[Stored records]
________________________________________
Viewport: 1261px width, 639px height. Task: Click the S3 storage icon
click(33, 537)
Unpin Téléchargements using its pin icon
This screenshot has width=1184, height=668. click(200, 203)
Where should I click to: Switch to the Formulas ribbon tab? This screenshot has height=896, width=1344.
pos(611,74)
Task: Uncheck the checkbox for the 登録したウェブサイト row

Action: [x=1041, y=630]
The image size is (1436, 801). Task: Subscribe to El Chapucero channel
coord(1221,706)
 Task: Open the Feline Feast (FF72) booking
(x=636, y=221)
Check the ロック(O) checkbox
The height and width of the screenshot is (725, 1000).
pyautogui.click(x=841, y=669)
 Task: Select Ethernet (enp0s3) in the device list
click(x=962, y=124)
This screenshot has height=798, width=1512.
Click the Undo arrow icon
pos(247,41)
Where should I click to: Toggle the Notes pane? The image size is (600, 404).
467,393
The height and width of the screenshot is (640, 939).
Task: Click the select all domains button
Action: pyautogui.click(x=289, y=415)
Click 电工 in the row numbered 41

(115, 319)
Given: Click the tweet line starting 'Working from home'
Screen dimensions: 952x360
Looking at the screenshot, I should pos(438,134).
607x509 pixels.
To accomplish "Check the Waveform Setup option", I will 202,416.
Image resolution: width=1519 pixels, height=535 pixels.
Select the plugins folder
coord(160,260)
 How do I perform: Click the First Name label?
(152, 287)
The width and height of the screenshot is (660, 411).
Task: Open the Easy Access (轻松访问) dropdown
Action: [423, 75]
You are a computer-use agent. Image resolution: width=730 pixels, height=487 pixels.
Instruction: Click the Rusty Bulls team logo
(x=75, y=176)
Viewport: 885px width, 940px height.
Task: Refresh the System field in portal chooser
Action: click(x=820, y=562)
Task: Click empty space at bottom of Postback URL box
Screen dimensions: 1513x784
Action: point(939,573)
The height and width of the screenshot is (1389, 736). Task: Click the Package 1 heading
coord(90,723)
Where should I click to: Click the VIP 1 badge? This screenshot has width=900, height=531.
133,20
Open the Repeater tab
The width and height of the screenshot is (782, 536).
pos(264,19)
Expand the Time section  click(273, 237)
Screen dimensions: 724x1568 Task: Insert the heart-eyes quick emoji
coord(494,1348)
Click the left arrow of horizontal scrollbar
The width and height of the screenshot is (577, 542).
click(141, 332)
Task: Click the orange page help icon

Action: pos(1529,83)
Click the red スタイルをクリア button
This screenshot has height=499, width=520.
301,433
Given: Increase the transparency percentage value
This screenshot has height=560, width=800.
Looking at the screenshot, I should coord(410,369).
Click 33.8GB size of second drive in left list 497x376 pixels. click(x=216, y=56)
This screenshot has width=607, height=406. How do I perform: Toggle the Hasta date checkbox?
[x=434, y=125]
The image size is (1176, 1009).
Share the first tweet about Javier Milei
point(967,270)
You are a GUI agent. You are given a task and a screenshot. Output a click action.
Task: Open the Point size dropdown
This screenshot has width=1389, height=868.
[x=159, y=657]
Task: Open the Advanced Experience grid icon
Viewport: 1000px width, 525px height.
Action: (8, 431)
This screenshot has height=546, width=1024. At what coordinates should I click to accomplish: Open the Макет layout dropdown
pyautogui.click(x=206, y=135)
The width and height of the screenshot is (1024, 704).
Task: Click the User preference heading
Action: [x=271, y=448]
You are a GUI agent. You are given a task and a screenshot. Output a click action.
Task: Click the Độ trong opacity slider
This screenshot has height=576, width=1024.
________________________________________
◆ **Exercise details**
Make a verbatim copy of every entry shown above.

◆ **Result for this exercise**
Viewport: 1261px width, 639px height. Task: Click the S3 storage icon
click(33, 537)
Unpin Téléchargements using its pin icon
This screenshot has width=1184, height=668. click(200, 203)
Where should I click to: Switch to the Formulas ribbon tab? This screenshot has height=896, width=1344.
pos(611,74)
Task: Uncheck the checkbox for the 登録したウェブサイト row

Action: [x=1041, y=630]
The image size is (1436, 801). Task: Subscribe to El Chapucero channel
coord(1221,706)
 Task: Open the Feline Feast (FF72) booking
(x=636, y=221)
Check the ロック(O) checkbox
The height and width of the screenshot is (725, 1000).
pyautogui.click(x=841, y=669)
 Task: Select Ethernet (enp0s3) in the device list
click(x=962, y=124)
This screenshot has height=798, width=1512.
Click the Undo arrow icon
pos(247,41)
Where should I click to: Toggle the Notes pane? The image size is (600, 404).
467,393
The height and width of the screenshot is (640, 939).
Task: Click the select all domains button
Action: pyautogui.click(x=289, y=415)
Click 电工 in the row numbered 41

(115, 319)
Given: Click the tweet line starting 'Working from home'
Screen dimensions: 952x360
Looking at the screenshot, I should pos(438,134).
607x509 pixels.
To accomplish "Check the Waveform Setup option", I will 202,416.
Image resolution: width=1519 pixels, height=535 pixels.
Select the plugins folder
coord(160,260)
 How do I perform: Click the First Name label?
(152, 287)
The width and height of the screenshot is (660, 411).
Task: Open the Easy Access (轻松访问) dropdown
Action: [423, 75]
You are a computer-use agent. Image resolution: width=730 pixels, height=487 pixels.
Instruction: Click the Rusty Bulls team logo
(x=75, y=176)
Viewport: 885px width, 940px height.
Task: Refresh the System field in portal chooser
Action: click(x=820, y=562)
Task: Click empty space at bottom of Postback URL box
Screen dimensions: 1513x784
Action: point(939,573)
The height and width of the screenshot is (1389, 736). Task: Click the Package 1 heading
coord(90,723)
Where should I click to: Click the VIP 1 badge? This screenshot has width=900, height=531.
133,20
Open the Repeater tab
The width and height of the screenshot is (782, 536).
pos(264,19)
Expand the Time section  click(273, 237)
Screen dimensions: 724x1568 Task: Insert the heart-eyes quick emoji
coord(494,1348)
Click the left arrow of horizontal scrollbar
The width and height of the screenshot is (577, 542).
click(141, 332)
Task: Click the orange page help icon

Action: pos(1529,83)
Click the red スタイルをクリア button
This screenshot has height=499, width=520.
301,433
Given: Increase the transparency percentage value
This screenshot has height=560, width=800.
Looking at the screenshot, I should coord(410,369).
Click 33.8GB size of second drive in left list 497x376 pixels. click(x=216, y=56)
This screenshot has width=607, height=406. How do I perform: Toggle the Hasta date checkbox?
[x=434, y=125]
The image size is (1176, 1009).
Share the first tweet about Javier Milei
point(967,270)
You are a GUI agent. You are given a task and a screenshot. Output a click action.
Task: Open the Point size dropdown
This screenshot has width=1389, height=868.
[x=159, y=657]
Task: Open the Advanced Experience grid icon
Viewport: 1000px width, 525px height.
Action: (8, 431)
This screenshot has height=546, width=1024. At what coordinates should I click to accomplish: Open the Макет layout dropdown
pyautogui.click(x=206, y=135)
The width and height of the screenshot is (1024, 704).
Task: Click the User preference heading
Action: [x=271, y=448]
You are a GUI agent. You are given a task and a screenshot. Output a click action.
Task: Click the Độ trong opacity slider
This screenshot has height=576, width=1024.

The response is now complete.